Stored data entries
☆ ☆ ☆ ☆ ☆ ☆ ☆

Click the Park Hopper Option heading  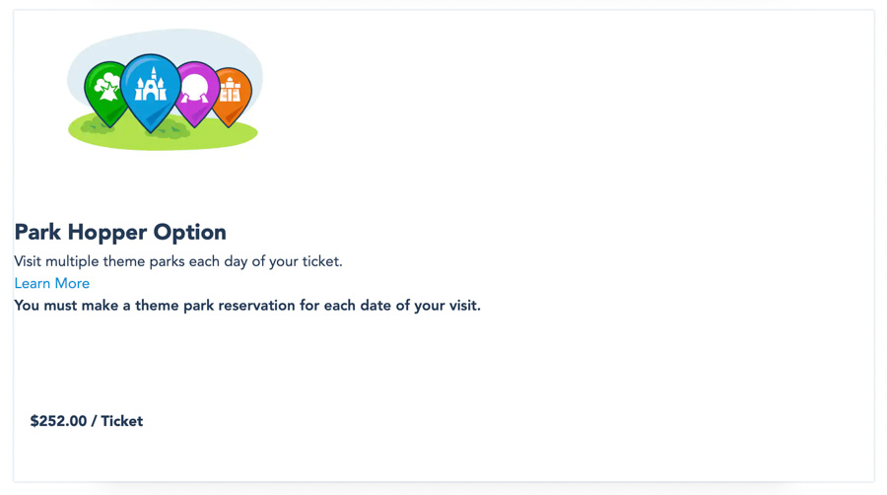[120, 233]
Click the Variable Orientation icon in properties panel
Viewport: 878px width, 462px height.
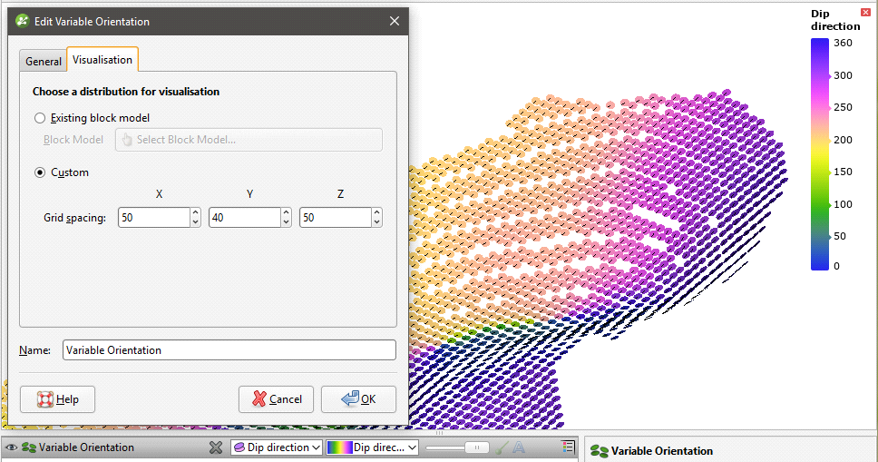pos(599,451)
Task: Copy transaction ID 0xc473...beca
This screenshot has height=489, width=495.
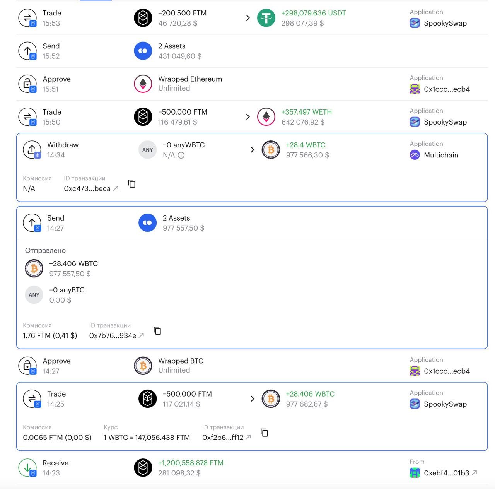Action: pos(132,184)
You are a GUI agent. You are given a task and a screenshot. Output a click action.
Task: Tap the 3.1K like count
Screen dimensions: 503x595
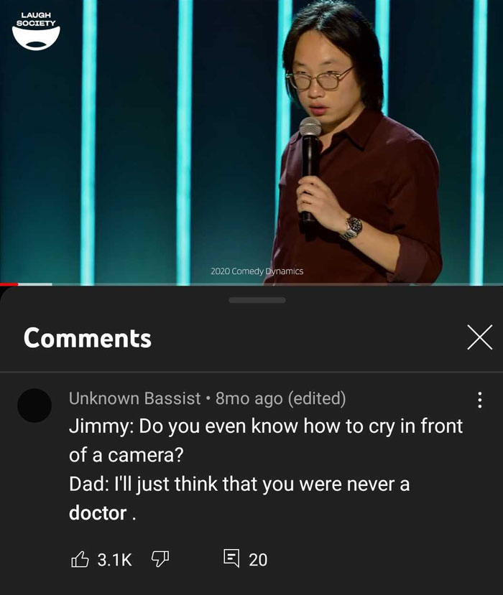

☆ ☆ ☆ ☆ ☆ ☆ ☆

| INSTRUCTIONS TO FOLLOW |
Output only these lines, word for word: the line containing "You are a GUI" and every line after it through the last line of the data. Omit the pictures.

| COMPLETED TASK |
You are a GUI agent. You are given a task and a screenshot. Output a click action.
Task: Tap the 3.1K like count
Screen dimensions: 503x595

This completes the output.